Music Store Live’s inventory can be found on Reverb, eBay, Amazon or Google Shopping, in addition to the store’s own Web site. No matter how a customer stumbled across a product, though, he or she can ask questions about any of the models Music Store Live sells. Personable sales associates are available by phone, by e-mail and via online chat.
“We take the time to talk with customers and answer their questions, and we go above and beyond to offer a great customer-service experience,” Werlin enthused. “This isn’t just a click-and-ship business.” In fact, he operates a small physical presence in the form of a by-appointment-only showroom. “We’ll bring out whatever item people want to play in person, but the showroom is a tiny component of the business,” Werlin noted. “We barely have people coming in.”
With a focus on the online customer also comes a generous return policy. “We offer free return shipping for store credit,” Werlin said. “If you try out an instrument and it isn’t a fit, the shipping is on us.”

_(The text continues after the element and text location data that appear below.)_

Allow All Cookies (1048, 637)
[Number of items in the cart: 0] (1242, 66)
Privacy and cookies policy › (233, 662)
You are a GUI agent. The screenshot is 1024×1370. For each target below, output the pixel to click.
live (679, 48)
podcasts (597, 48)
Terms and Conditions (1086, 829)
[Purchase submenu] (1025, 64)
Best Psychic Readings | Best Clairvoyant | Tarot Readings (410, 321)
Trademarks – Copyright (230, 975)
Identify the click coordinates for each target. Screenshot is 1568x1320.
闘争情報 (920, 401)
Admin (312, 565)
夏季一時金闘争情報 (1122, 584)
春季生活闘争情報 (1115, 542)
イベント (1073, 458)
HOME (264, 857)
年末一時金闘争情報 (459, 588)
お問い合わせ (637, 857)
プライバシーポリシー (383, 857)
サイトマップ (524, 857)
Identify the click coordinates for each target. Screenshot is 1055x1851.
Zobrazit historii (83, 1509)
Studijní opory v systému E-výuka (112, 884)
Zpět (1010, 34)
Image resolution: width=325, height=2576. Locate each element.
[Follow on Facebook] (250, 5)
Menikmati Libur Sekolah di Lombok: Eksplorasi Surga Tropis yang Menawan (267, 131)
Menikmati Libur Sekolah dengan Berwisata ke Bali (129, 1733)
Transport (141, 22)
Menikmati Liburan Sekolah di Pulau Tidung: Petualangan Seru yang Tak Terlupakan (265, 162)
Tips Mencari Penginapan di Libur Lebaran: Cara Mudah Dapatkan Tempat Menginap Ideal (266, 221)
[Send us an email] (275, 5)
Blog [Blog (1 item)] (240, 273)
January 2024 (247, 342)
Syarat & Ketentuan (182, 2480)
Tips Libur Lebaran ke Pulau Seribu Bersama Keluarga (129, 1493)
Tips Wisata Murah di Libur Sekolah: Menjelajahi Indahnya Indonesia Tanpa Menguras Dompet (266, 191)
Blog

Although some in the music products industry are not supportive of a shift to online retailing, Music Store Live has worked to gain the respect of many of its peers, including NAMM. The association gave the store its “Best Emerging Dealer” and “Best Marketing and Sales Promotion” dealer awards in 2014. Accolades such as those are an acknowledgement of where the industry is heading, as well as of the innovations Music Store Live is making to bring musical instrument shopping into the future while still maintaining the old-school aspects that customers know and love.
“A lot of the brick-and-mortar retailers are not happy that the business landscape has changed, but that was happening whether we were here or not,” Werlin said. “It’s the way commerce in general is going now.”
“What I love about our business,” Werlin continued, “is that it’s so creative and there is always something new we can be doing. We can’t have a physical space, but we can still interact with customers on a personal level, just as a regular music store would.”